## Input
----

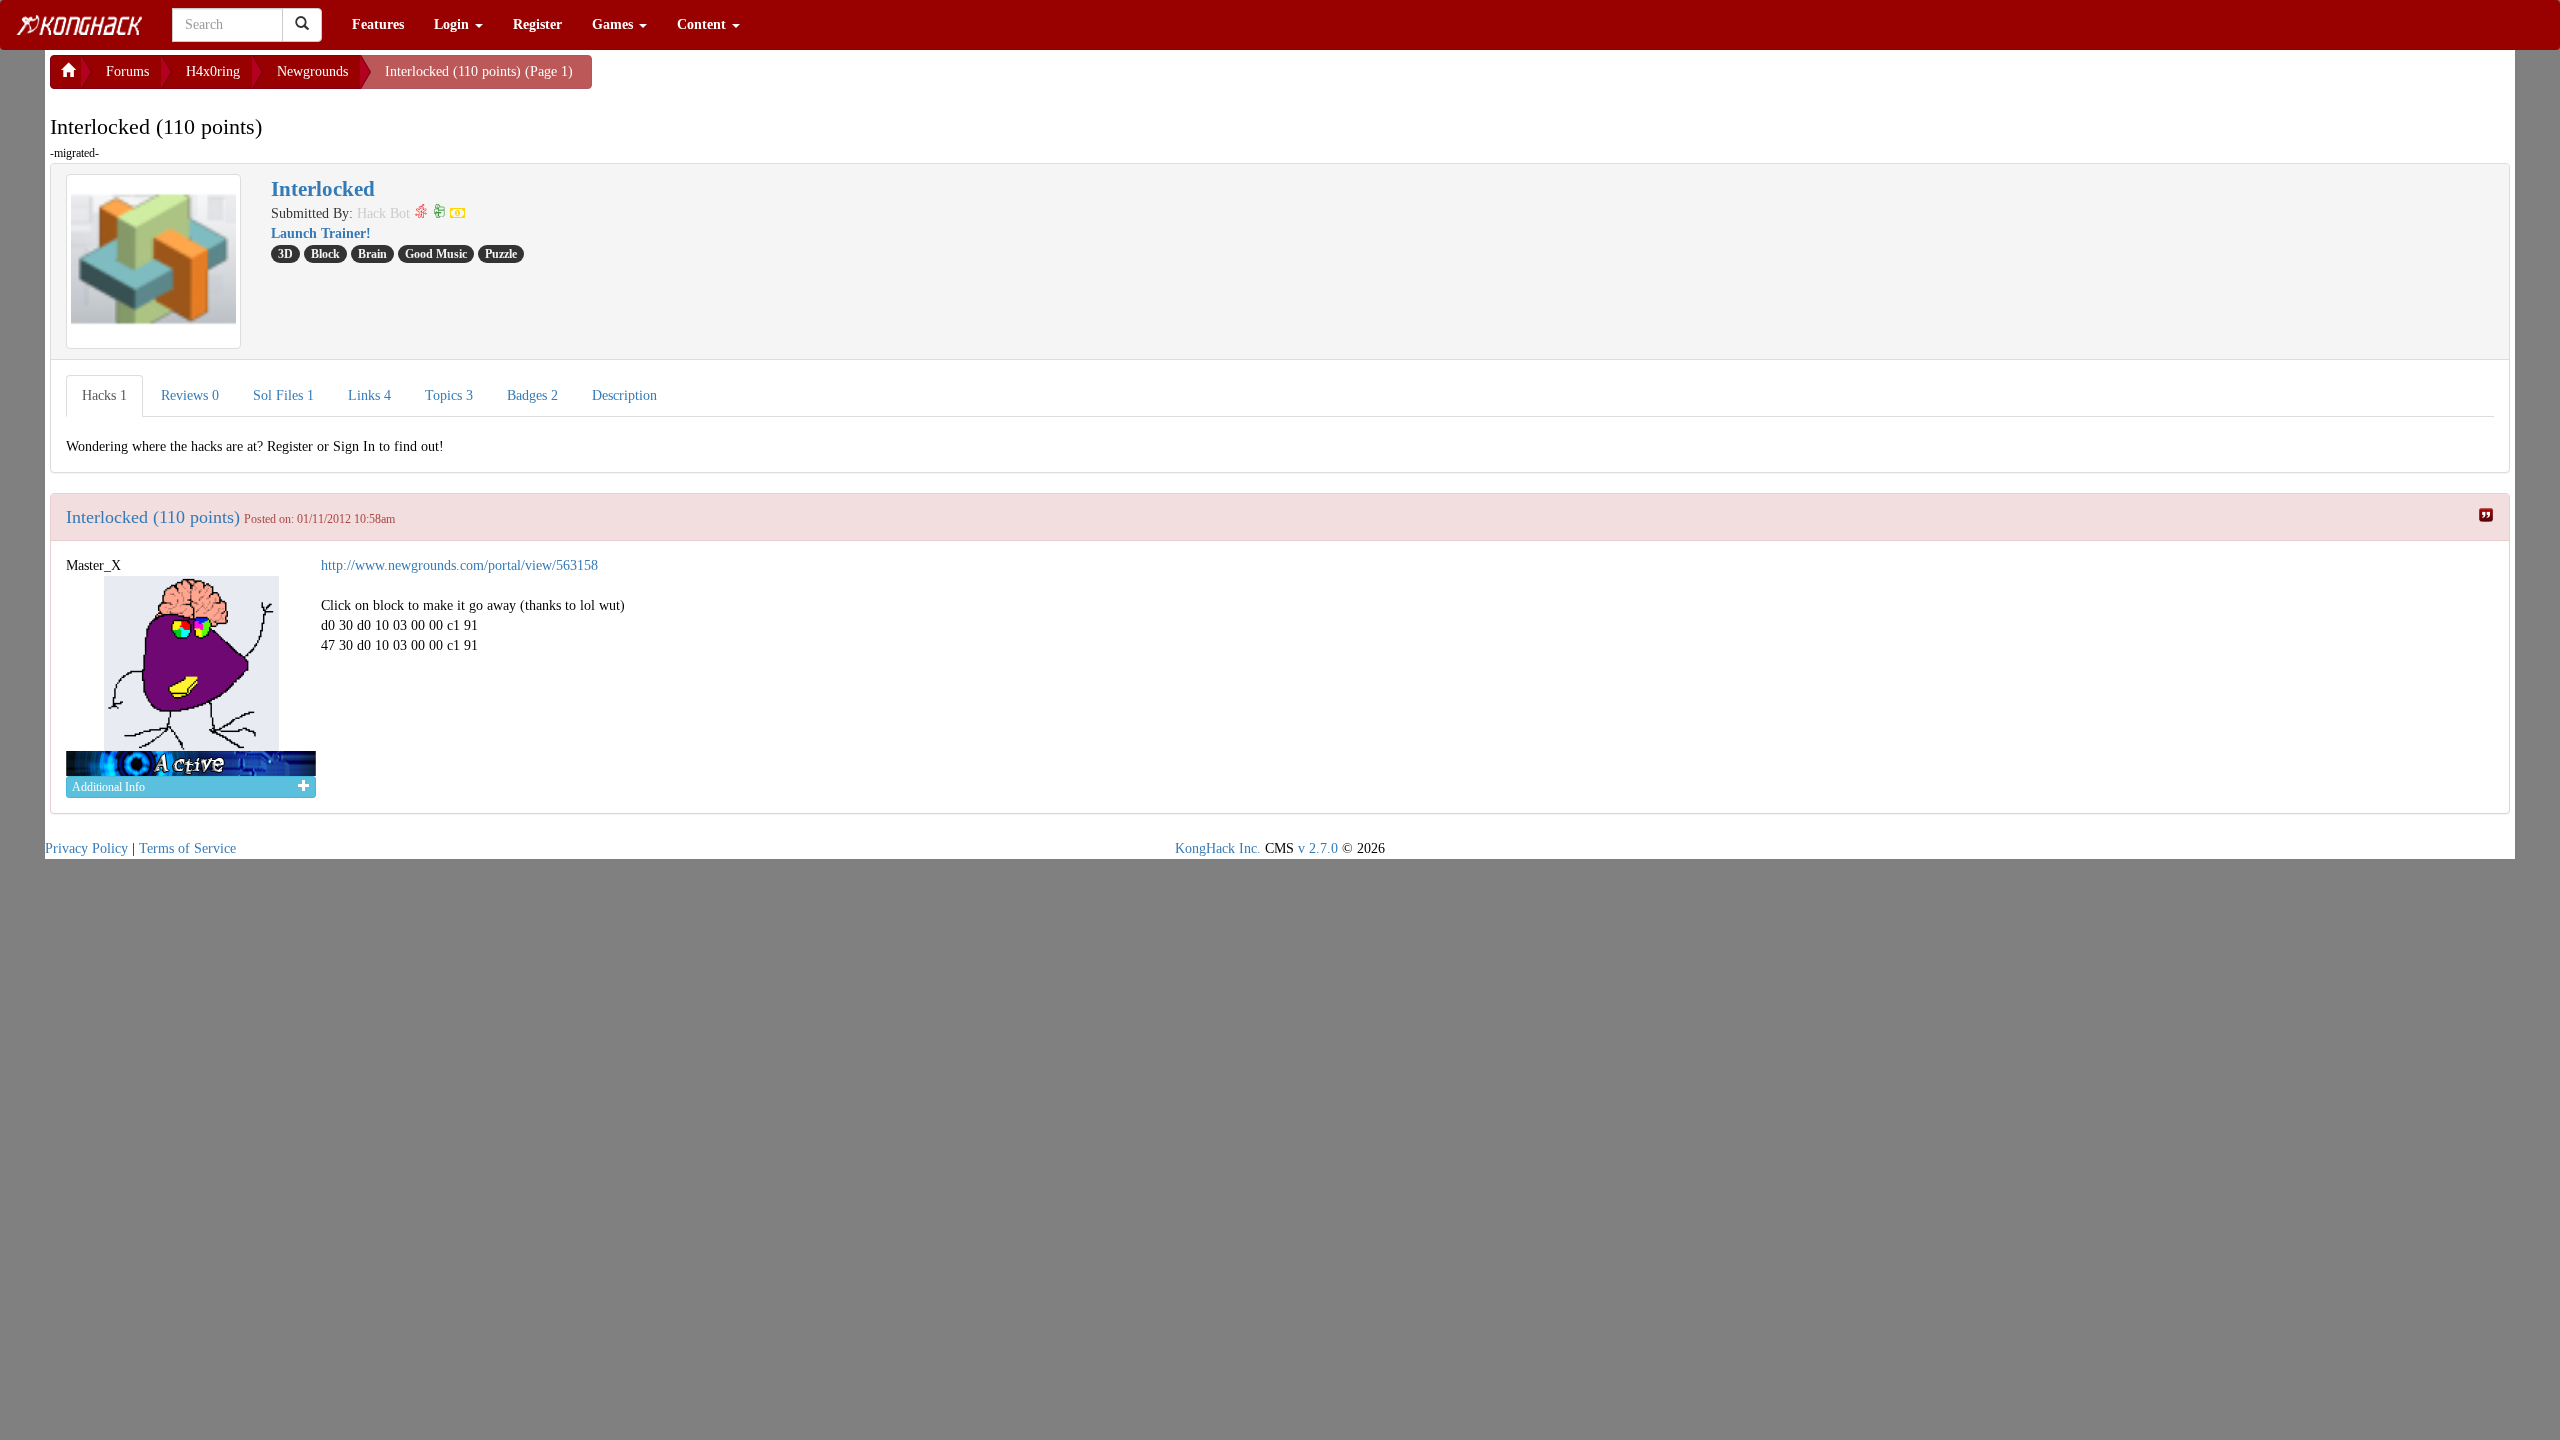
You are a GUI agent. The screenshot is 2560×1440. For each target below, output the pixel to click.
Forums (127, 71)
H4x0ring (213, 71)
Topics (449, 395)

----

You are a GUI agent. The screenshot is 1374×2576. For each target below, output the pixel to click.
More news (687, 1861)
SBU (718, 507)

----

## Exercise instructions
Beginning with the line that has "You are a GUI agent. The screenshot is 2560×1440." and ending with the line that has "Topics (449, 395)", set down the lines above exactly and include no others.

## Response
You are a GUI agent. The screenshot is 2560×1440. For each target below, output the pixel to click.
Forums (127, 71)
H4x0ring (213, 71)
Topics (449, 395)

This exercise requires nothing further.